> _Short problem_
Reproduce every line of the listing below, from the line containing "1542x2380 pixels." down to the line containing "tap(490, 199)", inclusive and with the requests kept, and shift each coordinate in the answers by -119.

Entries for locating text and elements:
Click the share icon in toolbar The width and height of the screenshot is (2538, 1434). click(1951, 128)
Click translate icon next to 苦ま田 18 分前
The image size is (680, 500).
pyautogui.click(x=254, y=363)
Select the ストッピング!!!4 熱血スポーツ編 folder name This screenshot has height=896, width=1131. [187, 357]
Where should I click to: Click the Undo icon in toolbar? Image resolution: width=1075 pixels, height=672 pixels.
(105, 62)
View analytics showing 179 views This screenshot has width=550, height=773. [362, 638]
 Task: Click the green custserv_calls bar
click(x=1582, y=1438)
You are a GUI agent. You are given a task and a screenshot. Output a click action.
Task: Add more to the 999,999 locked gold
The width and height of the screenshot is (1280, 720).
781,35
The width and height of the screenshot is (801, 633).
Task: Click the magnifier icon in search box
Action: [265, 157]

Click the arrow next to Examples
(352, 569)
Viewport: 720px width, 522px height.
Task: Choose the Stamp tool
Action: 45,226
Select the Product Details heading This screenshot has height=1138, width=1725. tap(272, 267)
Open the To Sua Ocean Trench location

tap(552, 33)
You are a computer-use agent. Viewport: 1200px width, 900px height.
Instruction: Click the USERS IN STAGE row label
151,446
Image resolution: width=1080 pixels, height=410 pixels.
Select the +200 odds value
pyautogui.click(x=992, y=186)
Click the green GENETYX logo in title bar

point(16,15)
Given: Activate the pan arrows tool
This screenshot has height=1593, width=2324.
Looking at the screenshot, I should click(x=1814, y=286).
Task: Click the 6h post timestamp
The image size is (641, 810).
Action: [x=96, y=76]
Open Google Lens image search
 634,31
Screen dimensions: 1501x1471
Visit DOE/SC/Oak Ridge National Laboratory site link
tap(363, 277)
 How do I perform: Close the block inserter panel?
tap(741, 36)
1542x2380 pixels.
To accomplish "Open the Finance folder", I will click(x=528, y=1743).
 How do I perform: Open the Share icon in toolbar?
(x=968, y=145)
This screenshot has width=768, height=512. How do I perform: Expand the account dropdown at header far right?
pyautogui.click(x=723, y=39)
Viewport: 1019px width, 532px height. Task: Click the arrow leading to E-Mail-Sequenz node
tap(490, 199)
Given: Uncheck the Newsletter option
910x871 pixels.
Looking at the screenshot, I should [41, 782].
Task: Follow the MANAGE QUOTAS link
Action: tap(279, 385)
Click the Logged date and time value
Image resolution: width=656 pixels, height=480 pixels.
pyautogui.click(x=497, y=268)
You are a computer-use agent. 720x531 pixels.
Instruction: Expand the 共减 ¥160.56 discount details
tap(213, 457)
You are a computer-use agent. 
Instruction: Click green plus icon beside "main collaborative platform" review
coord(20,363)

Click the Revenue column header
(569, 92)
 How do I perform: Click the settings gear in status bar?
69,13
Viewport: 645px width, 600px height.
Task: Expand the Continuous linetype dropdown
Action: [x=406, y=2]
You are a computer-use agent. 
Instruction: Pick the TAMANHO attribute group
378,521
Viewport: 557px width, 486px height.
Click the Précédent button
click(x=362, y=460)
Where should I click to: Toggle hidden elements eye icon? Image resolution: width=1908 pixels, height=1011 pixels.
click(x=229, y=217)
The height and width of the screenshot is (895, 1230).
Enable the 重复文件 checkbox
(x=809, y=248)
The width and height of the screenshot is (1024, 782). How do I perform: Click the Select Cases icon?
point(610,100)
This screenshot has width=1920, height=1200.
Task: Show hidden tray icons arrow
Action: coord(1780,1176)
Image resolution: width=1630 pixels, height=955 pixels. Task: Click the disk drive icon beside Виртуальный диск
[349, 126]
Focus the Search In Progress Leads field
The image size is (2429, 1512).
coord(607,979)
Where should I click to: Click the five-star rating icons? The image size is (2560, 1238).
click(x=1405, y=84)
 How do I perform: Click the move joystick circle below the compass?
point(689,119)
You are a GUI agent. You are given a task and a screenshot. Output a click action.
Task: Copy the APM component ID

> _Final result_
1542x2380 pixels.
To accomplish "Open the Finance folder", I will click(x=409, y=1624).
 How do I perform: Open the Share icon in toolbar?
(x=849, y=26)
This screenshot has width=768, height=512. How do I perform: Expand the account dropdown at header far right?
pyautogui.click(x=604, y=-80)
Viewport: 1019px width, 532px height. Task: Click the arrow leading to E-Mail-Sequenz node
tap(371, 80)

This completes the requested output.